When the smoker says no!

When smokers say, “I can’t quit” or “I don’t want to quit,” what should the doctor tell them?

This is one of the difficult questions that more than 50 doctors and scientists from 26 countries were looking for at the medical-scientific conference “Tobacco Harm Reduction: Novel products, Research and Policy” in Greece.

Doctors and scientists discussed the validity of implementing harm reduction programs as a tool of global public health policy. They also wondered whether such an approach should be used in the case of smoking patients who are unable to break the habit with the available methods.

Professor Andrzej Fal – allergist and specialist in the field of public health – who represented Poland at the conference drew attention to the fact that today smoking is more and more often mentioned as a new risk factor for public health. Cigarette smoke kills not only the smokers themselves, but also exposes outsiders to passive inhalation.

Moreover, it also influences the development of pulmonary diseases and coronary artery disease, which, in the opinion of the Polish allergist and specialist in internal medicine and public health, makes it a special risk factor that must be taken into account.

– In pneumology offices about 30 percent. patients today are refusing to undertake any form of therapy to quit smoking. In such situations, we can offer them today less harmful products that can meet their needs or habits. We also have an obligation to provide them with such an opportunity – emphasized prof. Andrzej Fal.

He also added that e-cigarette liquids are among the most dangerous products today. They are mixtures of various substances that are often not intended for inhalation. Users of e-cigarettes compose such liquids themselves, pouring them into the device’s reservoir, and then injecting them into the lungs in the form of steam.

The expert noted that the composition of these liquids in electronic cigarettes remains a mystery to the doctor and can have disastrous health consequences for the person who inhales them. On the other hand, as an example of products for smokers with a higher safety profile, prof. Andrzej Fal replaced the tobacco heating systems.

As he emphasized, thanks to heating, and not burning, tobacco, these systems have an average of 85 percent. less mutagenic than cigarettes. In the opinion of the Polish scientist, they also pose a lower risk to the health of smokers than the continued smoking of cigarettes. The Polish expert noted that less harmful products should be introduced in public health regulations, and the regulations themselves must be based on scientific and medical documentation relating to such products.

As a positive model in the area of ​​regulation, the Polish allergist mentioned the recent decision of the US Food and Drug Administration (FDA), which, after 4 years of scientific documentation analysis, authorized the IQOS tobacco heating system as a product “appropriate for the promotion of public health”. The FDA’s decision paved the way in the United States to propose this device to smokers as a harm reduction tool to reduce the exposure of both smokers and bystanders to the harmful substances in cigarette smoke.

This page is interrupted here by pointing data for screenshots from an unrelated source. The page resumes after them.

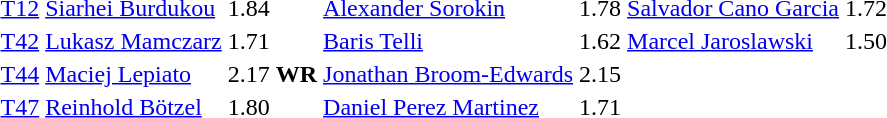
Baris Telli (448, 41)
1.62 (600, 41)
2.15 (600, 74)
Maciej Lepiato (134, 74)
Jonathan Broom-Edwards (448, 74)
Marcel Jaroslawski (734, 41)
1.71 (272, 41)
Lukasz Mamczarz (134, 41)
2.17 WR (272, 74)
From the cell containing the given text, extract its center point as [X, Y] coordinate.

The Polish expert stated that any product reducing the harmfulness of cigarettes should have open access to the market, but strongly opposed the further introduction of further products presenting similar harmfulness to cigarettes. He also noted that harm reduction is a tool of tertiary prevention in health policy.

In turn, prof. Piotr Kuna took part in a panel about the difficult decisions that doctors face today when faced with an ethical choice: should I inform smoking patients who do not want to quit or do not respond to pharmacotherapy that they can switch to less harmful alternatives? Is it not allowed or proper for a doctor to give such controversial recommendations to patients?

The Polish pulmonologist talked about respiratory diseases caused by smoking, which lead to the deterioration of lung function. This is the first and fastest-growing sign of the early stage of COPD development in cigarette smokers.

The data he cited on cigarette smoking and mortality due to an exacerbated course of COPD indicate that only 22 percent. patients in the last 14 years have decided to quit this addiction. He noted that even temporary abstinence from cigarettes improves lung function.

Prof. Kuna also admitted that, as a doctor, he follows a specific protocol for treating patients who smoke cigarettes. First of all, he offers them medical advice, carefully informing them about the harmful effects of smoking and the health risks associated with the development of cigarette diseases.

If this advice is unsuccessful, Prof. Kuna recommends that patients be treated with cytisine, a plant-derived ingredient that chemically resembles nicotine and is intended to satisfy the narcotic aspect of addiction in a smoker. If the patient still smokes, the next, third step is nicotine replacement preparations (NRTs). If NRT also fails, and the smoker is still addicted, the fourth step is pharmacological treatment with preparations with buproprion, varenicline and cytisine. However, this is the last systemic option of treating patients with nicotine addiction in Poland.

If the patients continue to smoke despite these attempts, only then prof. Kuna talks about the use of harm reduction, i.e. recommending to such smokers certified heating systems for tobacco or standardized e-cigarettes, which – although still harmful and risky to health – may, in the opinion of prof. Piotr Kuna, reduce the potential health effects of continuing to smoke cigarettes.